**What is required**. Each line below from the one containing "This screenshot has width=2408, height=1060." through the one containing "You are a computer-use agent. This" should be output exactly as it stands, and no other line should appear.

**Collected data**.
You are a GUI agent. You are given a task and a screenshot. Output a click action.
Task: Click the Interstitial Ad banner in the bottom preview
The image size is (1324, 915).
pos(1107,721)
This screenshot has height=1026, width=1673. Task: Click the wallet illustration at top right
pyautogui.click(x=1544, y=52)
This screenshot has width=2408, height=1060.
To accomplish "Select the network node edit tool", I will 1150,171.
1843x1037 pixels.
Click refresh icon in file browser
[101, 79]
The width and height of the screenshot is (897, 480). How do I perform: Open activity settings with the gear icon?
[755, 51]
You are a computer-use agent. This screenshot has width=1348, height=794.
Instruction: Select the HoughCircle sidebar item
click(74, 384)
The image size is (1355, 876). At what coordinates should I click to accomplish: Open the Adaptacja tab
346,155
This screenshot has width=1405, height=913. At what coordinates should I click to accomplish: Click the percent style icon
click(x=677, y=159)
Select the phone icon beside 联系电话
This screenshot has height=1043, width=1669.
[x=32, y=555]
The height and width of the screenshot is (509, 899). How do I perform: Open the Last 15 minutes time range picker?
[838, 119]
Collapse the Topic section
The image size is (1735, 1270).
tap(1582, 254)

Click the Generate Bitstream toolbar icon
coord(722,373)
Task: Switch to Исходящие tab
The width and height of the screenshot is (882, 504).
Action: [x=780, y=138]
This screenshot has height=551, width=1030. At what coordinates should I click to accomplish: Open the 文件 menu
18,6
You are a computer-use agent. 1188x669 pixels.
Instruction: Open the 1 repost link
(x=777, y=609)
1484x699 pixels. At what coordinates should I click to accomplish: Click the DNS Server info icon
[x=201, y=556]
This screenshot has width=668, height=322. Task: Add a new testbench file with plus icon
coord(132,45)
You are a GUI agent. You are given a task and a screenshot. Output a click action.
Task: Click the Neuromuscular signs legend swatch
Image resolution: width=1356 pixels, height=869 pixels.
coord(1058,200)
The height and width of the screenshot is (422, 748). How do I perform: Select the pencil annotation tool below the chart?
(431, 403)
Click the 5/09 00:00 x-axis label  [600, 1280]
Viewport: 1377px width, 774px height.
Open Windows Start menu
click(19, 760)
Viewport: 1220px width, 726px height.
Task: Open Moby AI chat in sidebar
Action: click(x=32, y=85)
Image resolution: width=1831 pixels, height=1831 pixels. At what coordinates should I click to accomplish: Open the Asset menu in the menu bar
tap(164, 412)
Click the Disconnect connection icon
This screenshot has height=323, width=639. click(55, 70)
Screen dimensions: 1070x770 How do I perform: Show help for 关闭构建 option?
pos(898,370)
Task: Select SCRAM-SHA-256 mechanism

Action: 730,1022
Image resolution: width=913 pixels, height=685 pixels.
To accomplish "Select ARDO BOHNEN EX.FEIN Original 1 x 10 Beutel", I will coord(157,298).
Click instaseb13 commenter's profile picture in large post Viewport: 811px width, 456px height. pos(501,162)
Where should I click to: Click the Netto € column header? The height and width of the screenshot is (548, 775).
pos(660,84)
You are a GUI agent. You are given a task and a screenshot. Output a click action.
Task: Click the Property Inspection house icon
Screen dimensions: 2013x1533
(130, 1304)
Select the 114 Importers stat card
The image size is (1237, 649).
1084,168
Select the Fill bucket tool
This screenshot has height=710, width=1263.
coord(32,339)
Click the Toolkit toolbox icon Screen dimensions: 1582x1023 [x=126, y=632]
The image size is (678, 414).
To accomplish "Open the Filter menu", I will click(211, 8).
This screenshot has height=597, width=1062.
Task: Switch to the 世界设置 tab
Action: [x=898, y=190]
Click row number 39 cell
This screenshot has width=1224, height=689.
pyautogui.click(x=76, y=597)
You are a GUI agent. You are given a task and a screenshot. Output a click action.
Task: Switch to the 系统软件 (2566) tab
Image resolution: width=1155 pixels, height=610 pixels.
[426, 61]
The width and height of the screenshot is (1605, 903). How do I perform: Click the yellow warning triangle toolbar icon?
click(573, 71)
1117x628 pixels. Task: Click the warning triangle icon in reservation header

**Response to the task**.
This screenshot has width=2408, height=1060.
To accomplish "Select the network node edit tool", I will 1150,171.
1843x1037 pixels.
Click refresh icon in file browser
[101, 79]
The width and height of the screenshot is (897, 480). How do I perform: Open activity settings with the gear icon?
[755, 51]
You are a computer-use agent. This screenshot has width=1348, height=794.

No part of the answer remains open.